----- SOURCE EXTRACT -----
Tuesday, July 9, 2019

A witness to lasting ruin in Vietnam

We share this article from Freedom Socialist Magazine for the interest of our readers. FFWP is not affiliated to Freedom Socialist.
July 9, 2019

A witness to lasting ruin in Vietnam

The War Remnants Museum in Saigon. PHOTO: Sistak

 

My wife and I recently traveled to Asia for a vacation, off-guard for what we were to see in Ho Chi Minh City, Vietnam.
The city is huge and teeming with people, up to nine million in the greater metropolitan area. It played a pivotal role in the U.S. war on Vietnam, and was the focal point of the U.S. defeat by the Viet Cong. Dramatic pictures and film of military and political personnel being airlifted in retreat from the embassy still resonate amongst those old enough to remember it.
The war seems a distant memory now, even to some of the youth in Vietnam today. The country is a budding center of low-cost capitalist production of retail and technology goods, sometimes preferred over China. Gentrification abounds in all its forms — fancy cars, apartments and restaurants, and exclusive districts for the most well-heeled of the population. The statue of Ho Chi Minh sits at the end of the square with his namesake, and you can stroll from it down the promenade of Nguyen Hue Boulevard, lined with luxury shops and hotels to the Saigon River. It is an eerie feeling considering the devastation that occurred there not that long ago.
The one percent continues to rise and the 99 percent falls, just as they do in Chicago, Shanghai and London, proving that capitalism is a global system. And in Vietnam, this system prevails over another workers state that started off — after the war — with both hands tied behinds its back.
Yes, the war ended 44 years ago, but profound harm was done and simply cannot be denied or wiped from history. Its impact is presented with striking relief in the War Remnants Museum. We spent one sweltering afternoon there and were drained not only from the heat, but from the deeply disturbing depiction of the dead and injured, and the earth’s devastation caused by French colonialism and the direct hot war inflicted by the USA.
The front lot of the museum is a collection of military remnants captured primarily from the U.S. Small aircraft, jeeps and even Huey Helicopters are amongst them, as are disarmed missiles and bombs.
But before we entered the main building we walked through the “tiger cages,” which were torture chambers built by the French and prolonged by the U.S. They were used to torture rebels into giving up comrades and disclosing rebel hideouts. This sent shivers down my spine as I thought about the countless tiger-caged victims over the decades, brutalized (or eventually beheaded with the guillotine left by the French) by both imperial powers.
As we moved into the main building, the horror worsened. An entire room documenting the use of chemical warfare (the most famous form being the defoliant and herbicide “Agent Orange”) sickened us. There was a map that showed the use of chemical weapons throughout the whole country. It showed areas bombed one time, two times, three times and more than three times! The long-term impacts of these weapons boggle the mind. Their destruction of food sources, poisoned water supplies, and heart-breaking birth defects have passed down through the generations to this very day. We almost couldn’t bear seeing or reading any more.
-----
◆ TASKS TO COMPLETE ◆
1. Answer these questions from the article on Vietnam:
(a) How many people live in the greater metropolitan area of Ho Chi Minh City?
(b) Who built the "tiger cages"?
(c) What boulevard runs from the statue of Ho Chi Minh to the Saigon River?
2. Repeat the stretch of the article on Vietnam from "The front lot" through "both imperial powers.".
The data comes from a separate source and has no connection to the article on Vietnam.
----- COLLECTED MATERIAL -----
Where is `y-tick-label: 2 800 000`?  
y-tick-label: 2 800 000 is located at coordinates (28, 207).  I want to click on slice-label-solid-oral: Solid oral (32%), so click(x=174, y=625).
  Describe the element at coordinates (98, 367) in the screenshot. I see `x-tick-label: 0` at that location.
-----
◆ SOLUTIONS ◆
1.
(a) Up to nine million.
(b) The French.
(c) Nguyen Hue Boulevard.

2.
The front lot of the museum is a collection of military remnants captured primarily from the U.S. Small aircraft, jeeps and even Huey Helicopters are amongst them, as are disarmed missiles and bombs.
But before we entered the main building we walked through the “tiger cages,” which were torture chambers built by the French and prolonged by the U.S. They were used to torture rebels into giving up comrades and disclosing rebel hideouts. This sent shivers down my spine as I thought about the countless tiger-caged victims over the decades, brutalized (or eventually beheaded with the guillotine left by the French) by both imperial powers.